## What to work on
Set down every entry once more, exactly as it appears.

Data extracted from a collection
* * * *
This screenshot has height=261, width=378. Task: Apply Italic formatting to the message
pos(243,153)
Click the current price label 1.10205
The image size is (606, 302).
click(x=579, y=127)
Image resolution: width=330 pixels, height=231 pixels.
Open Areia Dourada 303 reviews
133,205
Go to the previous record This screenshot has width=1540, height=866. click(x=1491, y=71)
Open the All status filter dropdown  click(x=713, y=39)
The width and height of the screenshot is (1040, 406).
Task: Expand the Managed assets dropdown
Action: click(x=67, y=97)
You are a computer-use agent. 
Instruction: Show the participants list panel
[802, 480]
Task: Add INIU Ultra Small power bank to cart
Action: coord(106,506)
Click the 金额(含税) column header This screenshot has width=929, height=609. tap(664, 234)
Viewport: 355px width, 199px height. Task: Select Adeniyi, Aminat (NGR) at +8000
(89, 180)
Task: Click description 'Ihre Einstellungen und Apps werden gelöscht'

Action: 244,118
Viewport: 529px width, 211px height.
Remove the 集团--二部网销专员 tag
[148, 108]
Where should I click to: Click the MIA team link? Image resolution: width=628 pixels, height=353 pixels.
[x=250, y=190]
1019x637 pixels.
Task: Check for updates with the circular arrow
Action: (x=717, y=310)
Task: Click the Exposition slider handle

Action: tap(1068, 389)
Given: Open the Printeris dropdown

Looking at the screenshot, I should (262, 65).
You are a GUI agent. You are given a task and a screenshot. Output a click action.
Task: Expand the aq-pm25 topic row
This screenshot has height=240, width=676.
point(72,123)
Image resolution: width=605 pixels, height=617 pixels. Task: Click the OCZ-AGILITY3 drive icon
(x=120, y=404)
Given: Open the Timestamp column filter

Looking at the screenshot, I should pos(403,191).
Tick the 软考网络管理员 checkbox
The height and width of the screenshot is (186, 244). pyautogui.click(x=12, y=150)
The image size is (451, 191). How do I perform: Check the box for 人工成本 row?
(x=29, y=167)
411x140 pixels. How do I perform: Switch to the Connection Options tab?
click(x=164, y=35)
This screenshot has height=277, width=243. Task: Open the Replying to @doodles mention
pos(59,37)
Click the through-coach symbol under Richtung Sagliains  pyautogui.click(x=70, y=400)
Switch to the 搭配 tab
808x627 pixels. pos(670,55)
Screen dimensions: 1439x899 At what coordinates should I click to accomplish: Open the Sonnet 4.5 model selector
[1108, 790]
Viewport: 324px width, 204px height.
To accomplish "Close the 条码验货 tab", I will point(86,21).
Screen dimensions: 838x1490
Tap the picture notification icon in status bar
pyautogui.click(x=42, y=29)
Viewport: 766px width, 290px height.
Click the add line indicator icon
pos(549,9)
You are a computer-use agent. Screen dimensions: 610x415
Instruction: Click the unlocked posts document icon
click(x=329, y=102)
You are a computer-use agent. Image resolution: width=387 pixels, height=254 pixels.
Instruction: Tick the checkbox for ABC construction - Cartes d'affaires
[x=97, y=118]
* * * *
## Exercise output
This screenshot has height=261, width=378. Task: Apply Italic formatting to the message
pos(243,153)
Click the current price label 1.10205
The image size is (606, 302).
click(x=579, y=127)
Image resolution: width=330 pixels, height=231 pixels.
Open Areia Dourada 303 reviews
133,205
Go to the previous record This screenshot has width=1540, height=866. click(x=1491, y=71)
Open the All status filter dropdown  click(x=713, y=39)
The width and height of the screenshot is (1040, 406).
Task: Expand the Managed assets dropdown
Action: click(x=67, y=97)
You are a computer-use agent. 
Instruction: Show the participants list panel
[802, 480]
Task: Add INIU Ultra Small power bank to cart
Action: coord(106,506)
Click the 金额(含税) column header This screenshot has width=929, height=609. tap(664, 234)
Viewport: 355px width, 199px height. Task: Select Adeniyi, Aminat (NGR) at +8000
(89, 180)
Task: Click description 'Ihre Einstellungen und Apps werden gelöscht'

Action: 244,118
Viewport: 529px width, 211px height.
Remove the 集团--二部网销专员 tag
[148, 108]
Where should I click to: Click the MIA team link? Image resolution: width=628 pixels, height=353 pixels.
[x=250, y=190]
1019x637 pixels.
Task: Check for updates with the circular arrow
Action: (x=717, y=310)
Task: Click the Exposition slider handle

Action: tap(1068, 389)
Given: Open the Printeris dropdown

Looking at the screenshot, I should (262, 65).
You are a GUI agent. You are given a task and a screenshot. Output a click action.
Task: Expand the aq-pm25 topic row
This screenshot has height=240, width=676.
point(72,123)
Image resolution: width=605 pixels, height=617 pixels. Task: Click the OCZ-AGILITY3 drive icon
(x=120, y=404)
Given: Open the Timestamp column filter

Looking at the screenshot, I should pos(403,191).
Tick the 软考网络管理员 checkbox
The height and width of the screenshot is (186, 244). pyautogui.click(x=12, y=150)
The image size is (451, 191). How do I perform: Check the box for 人工成本 row?
(x=29, y=167)
411x140 pixels. How do I perform: Switch to the Connection Options tab?
click(x=164, y=35)
This screenshot has height=277, width=243. Task: Open the Replying to @doodles mention
pos(59,37)
Click the through-coach symbol under Richtung Sagliains  pyautogui.click(x=70, y=400)
Switch to the 搭配 tab
808x627 pixels. pos(670,55)
Screen dimensions: 1439x899 At what coordinates should I click to accomplish: Open the Sonnet 4.5 model selector
[1108, 790]
Viewport: 324px width, 204px height.
To accomplish "Close the 条码验货 tab", I will point(86,21).
Screen dimensions: 838x1490
Tap the picture notification icon in status bar
pyautogui.click(x=42, y=29)
Viewport: 766px width, 290px height.
Click the add line indicator icon
pos(549,9)
You are a computer-use agent. Screen dimensions: 610x415
Instruction: Click the unlocked posts document icon
click(x=329, y=102)
You are a computer-use agent. Image resolution: width=387 pixels, height=254 pixels.
Instruction: Tick the checkbox for ABC construction - Cartes d'affaires
[x=97, y=118]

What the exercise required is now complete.